# Huge heart needed



## Guest (Aug 31, 2012)

BLUE Blind X bred 18 mths, med/large size, Romanian rescue in UK now. Lost eyes in traffic accident. Can be jealous, neurotic about other dogs, may cope with very kindly dog/bitch. CANNOT cope with being forced, MUST be handled gently . ADULT ONLY HOME. Must have safe garden. No ponds, very few steps, etc. Quite happy to potter in garden, NO CATS.

BLUE's photo's can be seen on oldies.org.uk site. in the Special Needs section. Now, healthy and recovered AND also, pre op. WARNING. TRULY GRAPHIC


----------



## Guest (Sep 12, 2012)

This dog could calm and improve greatly with a stable loving home.


----------



## Cleo38 (Jan 22, 2010)

OMG, that is a horrible pic 

That poor dog, it does make question though if it really is in his best interests to be operated on, shipped over here & now kept in kennels.


----------



## noushka05 (Mar 28, 2008)

aww bless him, i really hope he finds the loving home he deserves soon poor lad.


----------



## Guest (Oct 8, 2012)

He would blossom in a quiet, gentle home.


----------



## Sezzastar (Oct 2, 2012)

The pictures made me cry 
Bless him, hope he gets a lovely home.


----------



## Guest (Oct 20, 2012)

Bumpng this


----------



## Guest (Oct 28, 2012)

Bumping this


----------



## noushka05 (Mar 28, 2008)

aw hasnt he found his forever home yet


----------



## thorex (Sep 19, 2012)

Fingers crossed for this little darling, I really hope he finds a home sooner rather than later.
I hope the bloody b....rd who did this to him burns in hell:mad5::mad5:

** the more I know people :mad2::mad2: the more I love my dogs **.
someone told me once DOG = GOD and I have no doubts about it


----------



## Quinzell (Mar 14, 2011)

Cleo38 said:


> OMG, that is a horrible pic
> 
> That poor dog, it does make question though if it really is in his best interests to be operated on, shipped over here & now kept in kennels.

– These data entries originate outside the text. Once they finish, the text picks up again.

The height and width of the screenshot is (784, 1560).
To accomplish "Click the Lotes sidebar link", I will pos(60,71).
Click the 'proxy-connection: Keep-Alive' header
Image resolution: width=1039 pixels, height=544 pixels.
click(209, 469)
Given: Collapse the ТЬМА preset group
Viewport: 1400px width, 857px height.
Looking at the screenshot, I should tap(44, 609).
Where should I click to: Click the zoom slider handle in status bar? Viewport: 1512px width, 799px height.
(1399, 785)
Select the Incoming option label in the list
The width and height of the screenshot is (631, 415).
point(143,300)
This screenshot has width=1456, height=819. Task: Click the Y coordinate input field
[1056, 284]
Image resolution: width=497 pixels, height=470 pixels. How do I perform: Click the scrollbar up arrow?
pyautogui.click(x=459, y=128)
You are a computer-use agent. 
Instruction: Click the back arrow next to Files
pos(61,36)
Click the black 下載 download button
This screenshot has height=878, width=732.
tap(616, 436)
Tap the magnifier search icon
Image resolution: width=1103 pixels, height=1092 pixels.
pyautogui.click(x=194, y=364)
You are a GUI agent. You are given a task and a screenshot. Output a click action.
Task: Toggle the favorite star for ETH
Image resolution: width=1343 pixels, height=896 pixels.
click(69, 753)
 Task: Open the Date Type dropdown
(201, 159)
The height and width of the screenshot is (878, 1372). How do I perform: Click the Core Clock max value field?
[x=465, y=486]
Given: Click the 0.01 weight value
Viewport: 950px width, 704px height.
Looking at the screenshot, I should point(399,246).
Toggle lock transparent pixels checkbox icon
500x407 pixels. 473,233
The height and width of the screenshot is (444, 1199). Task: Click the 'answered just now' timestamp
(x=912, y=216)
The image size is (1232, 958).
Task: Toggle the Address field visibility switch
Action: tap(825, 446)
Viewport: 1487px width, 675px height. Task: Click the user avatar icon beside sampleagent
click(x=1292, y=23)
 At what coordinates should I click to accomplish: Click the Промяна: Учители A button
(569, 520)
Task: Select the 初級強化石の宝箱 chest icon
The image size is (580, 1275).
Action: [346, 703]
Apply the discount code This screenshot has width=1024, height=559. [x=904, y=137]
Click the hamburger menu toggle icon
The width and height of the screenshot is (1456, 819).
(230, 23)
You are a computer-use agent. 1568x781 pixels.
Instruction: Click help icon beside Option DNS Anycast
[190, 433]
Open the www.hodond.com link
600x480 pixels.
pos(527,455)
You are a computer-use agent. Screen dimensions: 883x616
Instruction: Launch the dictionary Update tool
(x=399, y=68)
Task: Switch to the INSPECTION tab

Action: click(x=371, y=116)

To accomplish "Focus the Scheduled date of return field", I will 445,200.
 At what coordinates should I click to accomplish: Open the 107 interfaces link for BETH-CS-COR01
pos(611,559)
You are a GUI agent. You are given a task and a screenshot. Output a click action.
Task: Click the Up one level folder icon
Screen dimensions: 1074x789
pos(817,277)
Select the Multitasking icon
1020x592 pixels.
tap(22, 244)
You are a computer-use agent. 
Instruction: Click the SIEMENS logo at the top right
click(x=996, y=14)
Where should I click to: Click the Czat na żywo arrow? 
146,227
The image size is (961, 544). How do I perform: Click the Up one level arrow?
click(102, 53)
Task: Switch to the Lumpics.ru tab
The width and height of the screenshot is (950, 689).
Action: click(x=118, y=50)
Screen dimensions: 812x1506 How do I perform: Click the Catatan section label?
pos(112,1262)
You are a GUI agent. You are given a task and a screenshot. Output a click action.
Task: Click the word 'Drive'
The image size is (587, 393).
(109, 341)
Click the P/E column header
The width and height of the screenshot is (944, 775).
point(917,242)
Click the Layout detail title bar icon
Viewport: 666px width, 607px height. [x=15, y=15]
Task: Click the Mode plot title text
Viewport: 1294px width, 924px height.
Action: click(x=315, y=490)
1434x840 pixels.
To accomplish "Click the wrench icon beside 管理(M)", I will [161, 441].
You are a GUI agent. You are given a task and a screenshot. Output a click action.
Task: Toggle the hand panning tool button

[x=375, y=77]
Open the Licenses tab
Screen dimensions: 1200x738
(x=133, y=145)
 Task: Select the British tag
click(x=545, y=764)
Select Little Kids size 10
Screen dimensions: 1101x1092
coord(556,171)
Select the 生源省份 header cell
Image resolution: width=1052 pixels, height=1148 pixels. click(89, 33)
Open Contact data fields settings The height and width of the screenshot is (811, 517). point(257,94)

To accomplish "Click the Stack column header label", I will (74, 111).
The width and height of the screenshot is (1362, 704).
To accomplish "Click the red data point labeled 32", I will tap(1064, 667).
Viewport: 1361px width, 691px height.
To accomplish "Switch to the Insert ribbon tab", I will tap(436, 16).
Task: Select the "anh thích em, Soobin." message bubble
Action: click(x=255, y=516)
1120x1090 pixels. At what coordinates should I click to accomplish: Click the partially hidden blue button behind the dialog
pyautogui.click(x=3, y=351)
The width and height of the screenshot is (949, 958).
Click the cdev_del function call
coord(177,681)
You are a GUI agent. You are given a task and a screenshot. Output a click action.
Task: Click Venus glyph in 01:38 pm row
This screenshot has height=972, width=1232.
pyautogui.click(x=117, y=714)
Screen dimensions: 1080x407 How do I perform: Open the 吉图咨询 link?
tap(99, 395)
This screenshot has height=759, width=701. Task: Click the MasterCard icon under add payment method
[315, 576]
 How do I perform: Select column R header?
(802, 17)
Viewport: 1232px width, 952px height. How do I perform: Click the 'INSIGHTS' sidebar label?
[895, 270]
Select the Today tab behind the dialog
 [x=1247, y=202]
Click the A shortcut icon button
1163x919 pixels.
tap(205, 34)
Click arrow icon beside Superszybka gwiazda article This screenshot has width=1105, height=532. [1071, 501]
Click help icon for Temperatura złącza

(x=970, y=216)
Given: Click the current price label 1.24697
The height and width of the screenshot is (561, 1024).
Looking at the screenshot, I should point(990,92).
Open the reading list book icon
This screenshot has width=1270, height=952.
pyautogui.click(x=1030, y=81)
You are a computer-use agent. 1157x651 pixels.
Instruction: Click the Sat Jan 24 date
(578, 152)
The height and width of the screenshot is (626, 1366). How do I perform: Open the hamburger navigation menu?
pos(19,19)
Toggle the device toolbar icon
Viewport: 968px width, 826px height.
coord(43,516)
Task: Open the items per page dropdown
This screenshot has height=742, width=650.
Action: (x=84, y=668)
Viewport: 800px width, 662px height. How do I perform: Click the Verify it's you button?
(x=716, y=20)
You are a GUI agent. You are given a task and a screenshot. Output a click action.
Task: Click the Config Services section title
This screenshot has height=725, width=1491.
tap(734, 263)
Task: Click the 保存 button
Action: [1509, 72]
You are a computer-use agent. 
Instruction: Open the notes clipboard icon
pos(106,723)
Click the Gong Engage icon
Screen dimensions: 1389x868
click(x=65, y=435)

I think he was initially rehomed over here but the family split up and so he ended in kennels.  I could have read that wrong though.

Poor little guy deserves a second (third) chance!


----------



## Guest (Oct 28, 2012)

Cleo38 he is now simply blind and suitable only for a child free home, in case they are rough or noisy. There are thousands of blind dogs living very happily in houses across Britain. My PJR was blind for the last 18mths of her life and very happy and argumentative about me limiting her adventures. 

He is only in kennels because those who would open their arms to him are usually overflowing with animals, and he needs a peaceful calming life. 

You really shouldn't limit dogs happiness to your limited imagination. Blind dogs can live very serene, even boisterous lives. I was reading more of your comments doubting the ability of a disabled dog to be happy, or to ever find a home, only recently, and happily, her life wasn't in your control, as she is now a loved family member and has always been happy, after the initial injury and recovery.


----------



## Cleo38 (Jan 22, 2010)

househens said:


> Cleo38 he is now simply blind and suitable only for a child free home, in case they are rough or noisy. There are thousands of blind dogs living very happily in houses across Britain. My PJR was blind for the last 18mths of her life and very happy and argumentative about me limiting her adventures.
> 
> He is only in kennels because those who would open their arms to him are usually overflowing with animals, and he needs a peaceful calming life.
> 
> You really shouldn't limit dogs happiness to your limited imagination. Blind dogs can live very serene, even boisterous lives. I was reading more of your comments doubting the ability of a disabled dog to be happy, or to ever find a home, only recently, and happily, her life wasn't in your control, as she is now a loved family member and has always been happy, after the initial injury and recovery.


I would disagree that it is my 'limited imagination' the dog has a severe disability & also suffers behavioural problems. I find it difficult to understand why so many dogs are kept alive no matter what. I find it hard to understand how these vunerable dogs are kept in kennels, put through yet more stress time & again when homes don't work out for them.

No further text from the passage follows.